Nevertheless, work on adult adoptees has found that the additional risks faced by adoptees are largely confined to adolescence. Young adult adoptees were shown to be alike with adults from biological families and scored better than adults raised in alternative family types including single parent and step-families. Moreover, while adult adoptees showed more variability than their non-adopted peers on a range of psychosocial measures, adult adoptees exhibited more similarities than differences with adults who had not been adopted.
 Public perception of adoption
In Western culture, the dominant conception of family revolves around a heterosexual couple with biological offspring. This idea places alternatives family forms outside the norm. As a consequence, research indicates, disparaging views of adoptive families exist, along with doubts concerning the strength of their family bonds..
The most recent adoption attitudes survey completed by the Evan Donaldson Institute provides further evidence of this stigma. Nearly one-third of the surveyed population believed adoptees are less-well adjusted, more prone to medical issues, and predisposed to drug and alcohol problems. Additionally, 40-45% thought adoptees were more likely to have behavior problems and trouble at school. In contrast, the same study indicated adoptive parents were viewed favorably, with nearly 90% describing them as, “lucky, advantaged, and unselfish.”

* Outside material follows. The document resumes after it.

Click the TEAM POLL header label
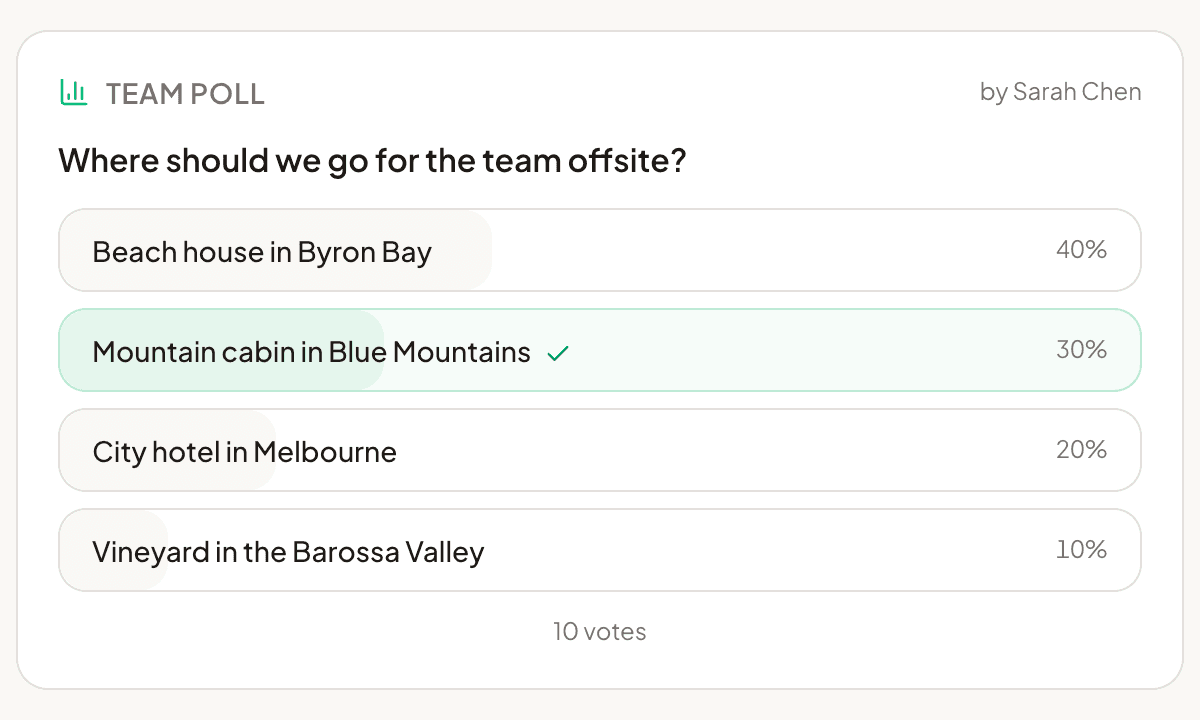 pyautogui.click(x=185, y=93)

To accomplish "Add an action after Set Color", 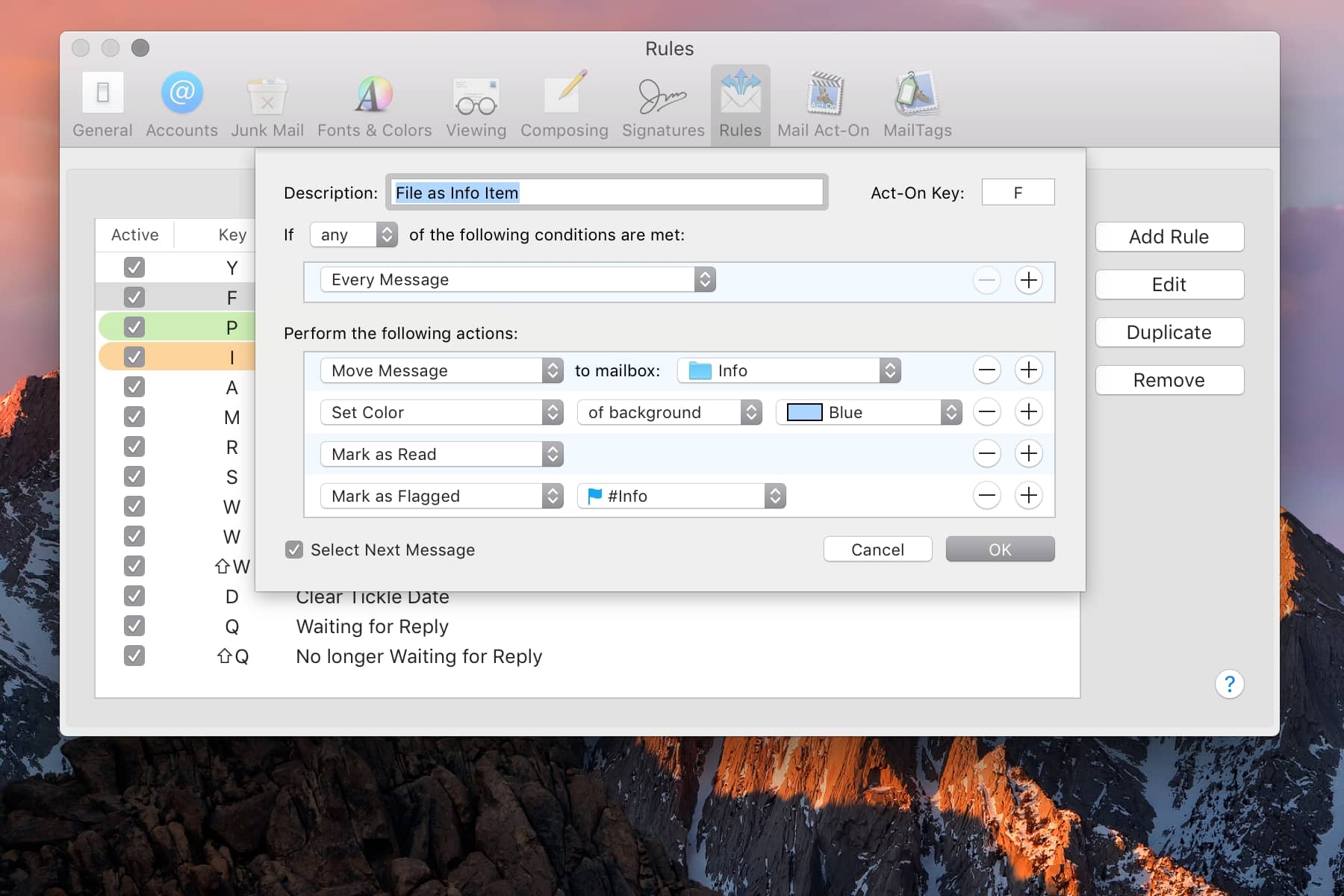I will (x=1028, y=412).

The majority of people state that their primary source of information about adoption comes from friends and family and the news media. Nevertheless, most people report the media provides them a favorable view of adoption; 72% indicated receiving positive impressions. There is, however, still substantial criticism of the media’s adoption coverage. Some adoption blogs, for example, criticized Meet the Robinsons for using outdated orphanage imagery  as did advocacy non-profit The Evan B. Donaldson Adoption Institute.
The stigmas associated with adoption are amplified for children in foster care. Negative perceptions result in the belief that such children are so troubled it would be impossible to adopt them and create “normal” families.. A 2004 report from the Pew Commission on Children in Foster Care has shown that the number of children waiting in foster care doubled since the 1980s and now remains steady at about a half-million a year.”
Cultural variations in adoption
Main article: Cultural variations in adoption
Attitudes and laws regarding adoption vary greatly. Whereas all cultures make arrangements whereby children whose own parents are unavailable to rear them to be brought up by others, not all cultures have the concept of adoption, that is treating unrelated children as equivalent to biological children of the adoptive parents. Under Islamic Law, for example, adopted children must keep their original surname in order to be identified with blood relations, and, traditionally, observe hijab (the covering of women in the presence of non-family) in their adoptive households. In Egypt, these cultural distinctions have led to making adoption illegal。